Task input: Begin

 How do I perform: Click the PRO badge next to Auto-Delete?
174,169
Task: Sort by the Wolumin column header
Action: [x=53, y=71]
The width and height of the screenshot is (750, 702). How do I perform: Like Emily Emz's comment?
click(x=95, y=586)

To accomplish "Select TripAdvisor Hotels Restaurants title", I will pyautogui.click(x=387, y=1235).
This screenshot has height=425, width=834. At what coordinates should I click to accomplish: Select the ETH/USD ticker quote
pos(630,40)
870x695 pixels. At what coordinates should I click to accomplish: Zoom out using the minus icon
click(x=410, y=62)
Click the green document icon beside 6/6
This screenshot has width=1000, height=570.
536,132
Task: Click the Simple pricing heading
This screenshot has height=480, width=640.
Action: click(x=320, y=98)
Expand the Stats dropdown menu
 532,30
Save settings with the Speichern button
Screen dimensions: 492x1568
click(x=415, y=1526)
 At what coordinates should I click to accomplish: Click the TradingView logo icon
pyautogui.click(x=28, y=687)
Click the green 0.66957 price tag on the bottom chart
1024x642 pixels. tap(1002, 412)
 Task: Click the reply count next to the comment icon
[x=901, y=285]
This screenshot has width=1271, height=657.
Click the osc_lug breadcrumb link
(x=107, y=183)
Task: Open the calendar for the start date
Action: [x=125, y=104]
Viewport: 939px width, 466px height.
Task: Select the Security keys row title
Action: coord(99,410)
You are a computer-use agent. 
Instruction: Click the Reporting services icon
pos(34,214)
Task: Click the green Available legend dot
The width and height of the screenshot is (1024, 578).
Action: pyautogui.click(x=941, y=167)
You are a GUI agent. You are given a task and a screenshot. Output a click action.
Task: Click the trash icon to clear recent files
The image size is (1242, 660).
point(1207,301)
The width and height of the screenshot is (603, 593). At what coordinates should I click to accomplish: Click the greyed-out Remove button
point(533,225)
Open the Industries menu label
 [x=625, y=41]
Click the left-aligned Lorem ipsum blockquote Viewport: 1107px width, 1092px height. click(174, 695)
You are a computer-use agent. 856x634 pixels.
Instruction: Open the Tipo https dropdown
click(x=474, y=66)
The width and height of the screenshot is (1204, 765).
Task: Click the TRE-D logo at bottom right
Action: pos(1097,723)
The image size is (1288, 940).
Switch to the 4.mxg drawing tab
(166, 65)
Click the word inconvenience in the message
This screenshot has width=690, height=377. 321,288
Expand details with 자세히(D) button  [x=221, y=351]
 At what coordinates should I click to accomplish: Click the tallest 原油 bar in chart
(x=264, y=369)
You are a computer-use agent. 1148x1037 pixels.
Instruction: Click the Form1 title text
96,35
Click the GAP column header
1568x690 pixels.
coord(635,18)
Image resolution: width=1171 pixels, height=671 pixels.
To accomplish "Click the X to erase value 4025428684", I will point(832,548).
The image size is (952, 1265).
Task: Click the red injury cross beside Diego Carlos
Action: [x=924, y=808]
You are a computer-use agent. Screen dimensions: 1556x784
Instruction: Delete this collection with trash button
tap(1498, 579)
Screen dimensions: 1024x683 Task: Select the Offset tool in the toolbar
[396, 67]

Task input: End

* Exercise objective
Up to and including the line with "This screenshot has width=1271, height=657.", please return the records exactly, beginning from their first line.

* Reply to the exercise
 How do I perform: Click the PRO badge next to Auto-Delete?
174,169
Task: Sort by the Wolumin column header
Action: [x=53, y=71]
The width and height of the screenshot is (750, 702). How do I perform: Like Emily Emz's comment?
click(x=95, y=586)

To accomplish "Select TripAdvisor Hotels Restaurants title", I will pyautogui.click(x=387, y=1235).
This screenshot has height=425, width=834. At what coordinates should I click to accomplish: Select the ETH/USD ticker quote
pos(630,40)
870x695 pixels. At what coordinates should I click to accomplish: Zoom out using the minus icon
click(x=410, y=62)
Click the green document icon beside 6/6
This screenshot has width=1000, height=570.
536,132
Task: Click the Simple pricing heading
This screenshot has height=480, width=640.
Action: click(x=320, y=98)
Expand the Stats dropdown menu
 532,30
Save settings with the Speichern button
Screen dimensions: 492x1568
click(x=415, y=1526)
 At what coordinates should I click to accomplish: Click the TradingView logo icon
pyautogui.click(x=28, y=687)
Click the green 0.66957 price tag on the bottom chart
1024x642 pixels. tap(1002, 412)
 Task: Click the reply count next to the comment icon
[x=901, y=285]
This screenshot has width=1271, height=657.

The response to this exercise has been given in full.